**TASK OBJECTIVE:** From the first line of the data through the line containing "Click Red Dress brand above Soleil wedge", return each line exactly.
Top of INPUT FOR THIS TASK
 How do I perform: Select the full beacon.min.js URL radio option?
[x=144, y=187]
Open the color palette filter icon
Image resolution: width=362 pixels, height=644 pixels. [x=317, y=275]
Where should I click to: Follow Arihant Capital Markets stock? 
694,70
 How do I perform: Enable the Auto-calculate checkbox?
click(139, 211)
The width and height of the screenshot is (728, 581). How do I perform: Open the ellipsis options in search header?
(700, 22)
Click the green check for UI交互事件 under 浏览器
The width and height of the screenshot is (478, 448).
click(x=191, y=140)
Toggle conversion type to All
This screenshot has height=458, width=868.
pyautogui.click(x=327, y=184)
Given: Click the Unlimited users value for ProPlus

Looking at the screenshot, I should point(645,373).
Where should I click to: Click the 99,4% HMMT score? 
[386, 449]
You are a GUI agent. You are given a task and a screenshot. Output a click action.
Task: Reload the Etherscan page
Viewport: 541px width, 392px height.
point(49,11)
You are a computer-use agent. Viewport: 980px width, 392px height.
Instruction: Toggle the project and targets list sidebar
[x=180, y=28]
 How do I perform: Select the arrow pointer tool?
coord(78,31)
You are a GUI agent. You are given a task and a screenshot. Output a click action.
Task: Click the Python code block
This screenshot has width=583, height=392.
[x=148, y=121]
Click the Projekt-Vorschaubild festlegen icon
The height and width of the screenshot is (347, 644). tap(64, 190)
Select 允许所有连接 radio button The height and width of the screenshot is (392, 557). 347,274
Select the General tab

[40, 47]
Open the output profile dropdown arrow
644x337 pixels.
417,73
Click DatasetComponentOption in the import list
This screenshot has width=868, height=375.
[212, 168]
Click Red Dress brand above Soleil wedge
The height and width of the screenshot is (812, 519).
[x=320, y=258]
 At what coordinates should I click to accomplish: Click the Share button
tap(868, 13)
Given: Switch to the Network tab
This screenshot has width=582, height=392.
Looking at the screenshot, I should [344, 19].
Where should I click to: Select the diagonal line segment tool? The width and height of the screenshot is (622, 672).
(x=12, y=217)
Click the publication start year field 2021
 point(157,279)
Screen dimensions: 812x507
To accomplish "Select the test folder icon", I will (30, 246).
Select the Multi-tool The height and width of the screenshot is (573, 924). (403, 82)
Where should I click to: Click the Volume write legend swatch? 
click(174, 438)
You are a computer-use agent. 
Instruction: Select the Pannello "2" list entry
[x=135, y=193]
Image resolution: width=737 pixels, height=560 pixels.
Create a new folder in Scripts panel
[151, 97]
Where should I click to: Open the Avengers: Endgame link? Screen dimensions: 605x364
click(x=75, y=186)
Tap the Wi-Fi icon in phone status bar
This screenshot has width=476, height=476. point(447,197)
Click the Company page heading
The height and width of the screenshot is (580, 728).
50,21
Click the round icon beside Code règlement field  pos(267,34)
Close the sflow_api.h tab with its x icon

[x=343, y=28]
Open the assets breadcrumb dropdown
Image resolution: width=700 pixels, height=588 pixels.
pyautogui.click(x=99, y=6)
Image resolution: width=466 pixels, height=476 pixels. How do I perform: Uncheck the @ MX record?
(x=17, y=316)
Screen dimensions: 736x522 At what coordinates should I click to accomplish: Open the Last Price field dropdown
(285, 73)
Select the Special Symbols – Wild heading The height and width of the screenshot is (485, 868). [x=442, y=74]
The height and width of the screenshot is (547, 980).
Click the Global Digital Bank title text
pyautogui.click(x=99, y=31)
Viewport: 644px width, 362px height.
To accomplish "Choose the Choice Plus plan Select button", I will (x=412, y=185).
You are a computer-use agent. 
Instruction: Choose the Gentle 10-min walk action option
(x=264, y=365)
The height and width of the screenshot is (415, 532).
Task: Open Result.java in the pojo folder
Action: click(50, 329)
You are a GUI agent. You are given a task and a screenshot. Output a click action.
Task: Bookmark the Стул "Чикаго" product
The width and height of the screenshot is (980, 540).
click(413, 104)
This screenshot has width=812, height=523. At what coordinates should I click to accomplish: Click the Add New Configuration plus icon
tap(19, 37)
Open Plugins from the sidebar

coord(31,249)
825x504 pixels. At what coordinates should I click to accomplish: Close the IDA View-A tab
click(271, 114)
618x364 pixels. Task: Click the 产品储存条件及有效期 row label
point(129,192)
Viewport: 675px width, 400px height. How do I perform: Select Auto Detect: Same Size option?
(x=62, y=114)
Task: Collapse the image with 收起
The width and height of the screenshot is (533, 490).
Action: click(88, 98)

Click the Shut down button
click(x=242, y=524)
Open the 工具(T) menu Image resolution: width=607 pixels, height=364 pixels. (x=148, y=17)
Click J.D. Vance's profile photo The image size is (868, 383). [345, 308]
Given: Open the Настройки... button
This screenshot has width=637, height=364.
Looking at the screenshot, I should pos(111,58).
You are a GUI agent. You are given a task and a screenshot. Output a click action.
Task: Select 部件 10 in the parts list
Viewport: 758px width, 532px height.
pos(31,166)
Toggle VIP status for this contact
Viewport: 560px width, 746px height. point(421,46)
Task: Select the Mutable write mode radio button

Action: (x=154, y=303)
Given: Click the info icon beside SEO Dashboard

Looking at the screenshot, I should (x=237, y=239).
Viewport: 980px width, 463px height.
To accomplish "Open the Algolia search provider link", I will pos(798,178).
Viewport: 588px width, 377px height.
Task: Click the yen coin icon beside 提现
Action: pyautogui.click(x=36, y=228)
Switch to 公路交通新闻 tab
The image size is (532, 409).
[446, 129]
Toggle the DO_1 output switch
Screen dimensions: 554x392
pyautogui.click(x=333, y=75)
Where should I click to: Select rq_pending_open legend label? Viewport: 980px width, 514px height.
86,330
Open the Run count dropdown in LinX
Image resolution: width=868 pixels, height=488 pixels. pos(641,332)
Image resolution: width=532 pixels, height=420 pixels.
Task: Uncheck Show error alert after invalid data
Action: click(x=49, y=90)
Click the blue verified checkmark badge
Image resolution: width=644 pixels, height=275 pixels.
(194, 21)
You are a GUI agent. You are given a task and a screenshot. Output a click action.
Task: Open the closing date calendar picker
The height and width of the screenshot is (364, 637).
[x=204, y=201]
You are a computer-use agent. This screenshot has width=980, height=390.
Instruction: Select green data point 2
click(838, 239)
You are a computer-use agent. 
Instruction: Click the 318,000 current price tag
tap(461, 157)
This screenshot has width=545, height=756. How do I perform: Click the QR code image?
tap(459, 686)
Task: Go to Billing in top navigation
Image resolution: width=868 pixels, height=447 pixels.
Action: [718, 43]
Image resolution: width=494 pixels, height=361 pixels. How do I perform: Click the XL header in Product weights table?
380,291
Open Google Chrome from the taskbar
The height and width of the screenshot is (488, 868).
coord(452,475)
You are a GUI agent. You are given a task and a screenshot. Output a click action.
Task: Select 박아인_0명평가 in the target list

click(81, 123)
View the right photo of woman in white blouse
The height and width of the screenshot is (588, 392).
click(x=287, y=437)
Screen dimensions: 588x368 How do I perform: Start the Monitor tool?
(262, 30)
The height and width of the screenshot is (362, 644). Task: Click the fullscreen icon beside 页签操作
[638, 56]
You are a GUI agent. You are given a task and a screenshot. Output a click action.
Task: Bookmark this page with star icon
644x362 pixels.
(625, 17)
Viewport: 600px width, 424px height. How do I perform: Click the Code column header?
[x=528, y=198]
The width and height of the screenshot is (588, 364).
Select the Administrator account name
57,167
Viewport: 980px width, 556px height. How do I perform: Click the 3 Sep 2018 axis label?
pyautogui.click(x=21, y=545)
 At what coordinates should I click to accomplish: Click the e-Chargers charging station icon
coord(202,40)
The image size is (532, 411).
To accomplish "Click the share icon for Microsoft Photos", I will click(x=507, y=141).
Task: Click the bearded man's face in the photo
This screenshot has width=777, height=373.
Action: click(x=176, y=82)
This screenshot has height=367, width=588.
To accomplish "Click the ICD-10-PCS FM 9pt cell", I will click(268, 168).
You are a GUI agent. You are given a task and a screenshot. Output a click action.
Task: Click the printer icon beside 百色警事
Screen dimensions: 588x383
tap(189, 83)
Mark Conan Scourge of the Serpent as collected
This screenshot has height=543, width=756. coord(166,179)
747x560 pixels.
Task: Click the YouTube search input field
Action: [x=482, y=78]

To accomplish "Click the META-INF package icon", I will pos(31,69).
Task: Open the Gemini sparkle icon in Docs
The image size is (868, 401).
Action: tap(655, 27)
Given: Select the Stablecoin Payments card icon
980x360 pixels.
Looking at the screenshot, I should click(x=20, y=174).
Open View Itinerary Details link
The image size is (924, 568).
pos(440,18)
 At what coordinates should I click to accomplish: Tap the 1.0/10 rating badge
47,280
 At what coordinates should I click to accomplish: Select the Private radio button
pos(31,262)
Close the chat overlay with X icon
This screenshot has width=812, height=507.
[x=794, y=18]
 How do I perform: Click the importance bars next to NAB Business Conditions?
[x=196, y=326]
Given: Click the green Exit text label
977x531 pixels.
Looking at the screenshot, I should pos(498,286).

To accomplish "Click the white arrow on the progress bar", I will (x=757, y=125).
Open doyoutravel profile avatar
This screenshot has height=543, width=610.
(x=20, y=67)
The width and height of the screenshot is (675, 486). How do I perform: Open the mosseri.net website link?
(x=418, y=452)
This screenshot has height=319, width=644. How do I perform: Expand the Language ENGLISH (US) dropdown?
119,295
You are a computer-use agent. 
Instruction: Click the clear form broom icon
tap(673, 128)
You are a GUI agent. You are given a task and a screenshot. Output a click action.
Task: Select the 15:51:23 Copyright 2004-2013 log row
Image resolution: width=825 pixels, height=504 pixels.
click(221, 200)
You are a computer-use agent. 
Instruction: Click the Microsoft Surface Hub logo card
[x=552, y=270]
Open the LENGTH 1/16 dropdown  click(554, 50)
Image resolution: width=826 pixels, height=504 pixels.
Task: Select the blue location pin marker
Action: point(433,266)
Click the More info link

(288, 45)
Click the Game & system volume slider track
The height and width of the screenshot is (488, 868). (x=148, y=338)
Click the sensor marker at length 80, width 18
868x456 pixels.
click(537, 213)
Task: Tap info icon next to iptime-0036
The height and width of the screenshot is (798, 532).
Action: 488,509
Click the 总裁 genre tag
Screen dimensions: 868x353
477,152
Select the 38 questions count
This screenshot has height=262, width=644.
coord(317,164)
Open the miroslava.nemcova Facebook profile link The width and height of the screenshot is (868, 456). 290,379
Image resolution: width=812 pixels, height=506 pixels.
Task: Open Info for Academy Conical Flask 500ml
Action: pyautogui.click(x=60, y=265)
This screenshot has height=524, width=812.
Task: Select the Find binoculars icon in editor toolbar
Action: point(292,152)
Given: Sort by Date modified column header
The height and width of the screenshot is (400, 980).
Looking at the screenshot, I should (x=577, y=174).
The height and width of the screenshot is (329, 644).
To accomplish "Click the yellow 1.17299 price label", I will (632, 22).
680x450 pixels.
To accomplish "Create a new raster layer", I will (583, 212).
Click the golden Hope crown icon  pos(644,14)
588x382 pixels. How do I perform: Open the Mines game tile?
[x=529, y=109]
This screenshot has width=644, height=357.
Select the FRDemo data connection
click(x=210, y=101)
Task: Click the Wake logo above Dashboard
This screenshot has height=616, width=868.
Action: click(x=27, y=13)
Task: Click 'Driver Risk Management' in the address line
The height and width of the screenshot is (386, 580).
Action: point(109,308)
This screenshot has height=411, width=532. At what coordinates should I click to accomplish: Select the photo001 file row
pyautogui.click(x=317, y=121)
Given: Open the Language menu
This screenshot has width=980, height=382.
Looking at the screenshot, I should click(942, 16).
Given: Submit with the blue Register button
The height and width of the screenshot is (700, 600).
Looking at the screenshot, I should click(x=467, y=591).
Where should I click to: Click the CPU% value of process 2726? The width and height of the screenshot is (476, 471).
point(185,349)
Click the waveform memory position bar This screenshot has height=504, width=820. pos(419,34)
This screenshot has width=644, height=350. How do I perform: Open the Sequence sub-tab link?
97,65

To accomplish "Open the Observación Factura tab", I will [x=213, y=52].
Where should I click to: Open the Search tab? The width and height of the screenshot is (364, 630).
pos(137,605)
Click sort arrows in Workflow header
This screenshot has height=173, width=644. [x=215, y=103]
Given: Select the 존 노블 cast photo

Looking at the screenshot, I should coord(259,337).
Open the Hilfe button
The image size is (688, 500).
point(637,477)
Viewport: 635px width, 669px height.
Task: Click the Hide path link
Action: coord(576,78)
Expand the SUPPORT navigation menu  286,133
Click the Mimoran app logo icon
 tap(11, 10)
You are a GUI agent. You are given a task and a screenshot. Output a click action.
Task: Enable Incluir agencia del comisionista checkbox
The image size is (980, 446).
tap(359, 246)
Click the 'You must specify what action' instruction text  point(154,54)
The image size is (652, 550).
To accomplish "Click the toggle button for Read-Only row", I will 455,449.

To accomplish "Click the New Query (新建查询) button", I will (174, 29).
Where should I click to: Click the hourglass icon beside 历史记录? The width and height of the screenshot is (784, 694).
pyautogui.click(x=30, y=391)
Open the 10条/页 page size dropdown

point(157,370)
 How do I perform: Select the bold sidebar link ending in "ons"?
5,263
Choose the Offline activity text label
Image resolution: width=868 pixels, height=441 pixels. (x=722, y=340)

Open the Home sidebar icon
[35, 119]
Bottom of INPUT FOR THIS TASK
**ANSWER SECTION:**
 How do I perform: Select the full beacon.min.js URL radio option?
[x=144, y=187]
Open the color palette filter icon
Image resolution: width=362 pixels, height=644 pixels. [x=317, y=275]
Where should I click to: Follow Arihant Capital Markets stock? 
694,70
 How do I perform: Enable the Auto-calculate checkbox?
click(139, 211)
The width and height of the screenshot is (728, 581). How do I perform: Open the ellipsis options in search header?
(700, 22)
Click the green check for UI交互事件 under 浏览器
The width and height of the screenshot is (478, 448).
click(x=191, y=140)
Toggle conversion type to All
This screenshot has height=458, width=868.
pyautogui.click(x=327, y=184)
Given: Click the Unlimited users value for ProPlus

Looking at the screenshot, I should point(645,373).
Where should I click to: Click the 99,4% HMMT score? 
[386, 449]
You are a GUI agent. You are given a task and a screenshot. Output a click action.
Task: Reload the Etherscan page
Viewport: 541px width, 392px height.
point(49,11)
You are a computer-use agent. Viewport: 980px width, 392px height.
Instruction: Toggle the project and targets list sidebar
[x=180, y=28]
 How do I perform: Select the arrow pointer tool?
coord(78,31)
You are a GUI agent. You are given a task and a screenshot. Output a click action.
Task: Click the Python code block
This screenshot has width=583, height=392.
[x=148, y=121]
Click the Projekt-Vorschaubild festlegen icon
The height and width of the screenshot is (347, 644). tap(64, 190)
Select 允许所有连接 radio button The height and width of the screenshot is (392, 557). 347,274
Select the General tab

[40, 47]
Open the output profile dropdown arrow
644x337 pixels.
417,73
Click DatasetComponentOption in the import list
This screenshot has width=868, height=375.
[212, 168]
Click Red Dress brand above Soleil wedge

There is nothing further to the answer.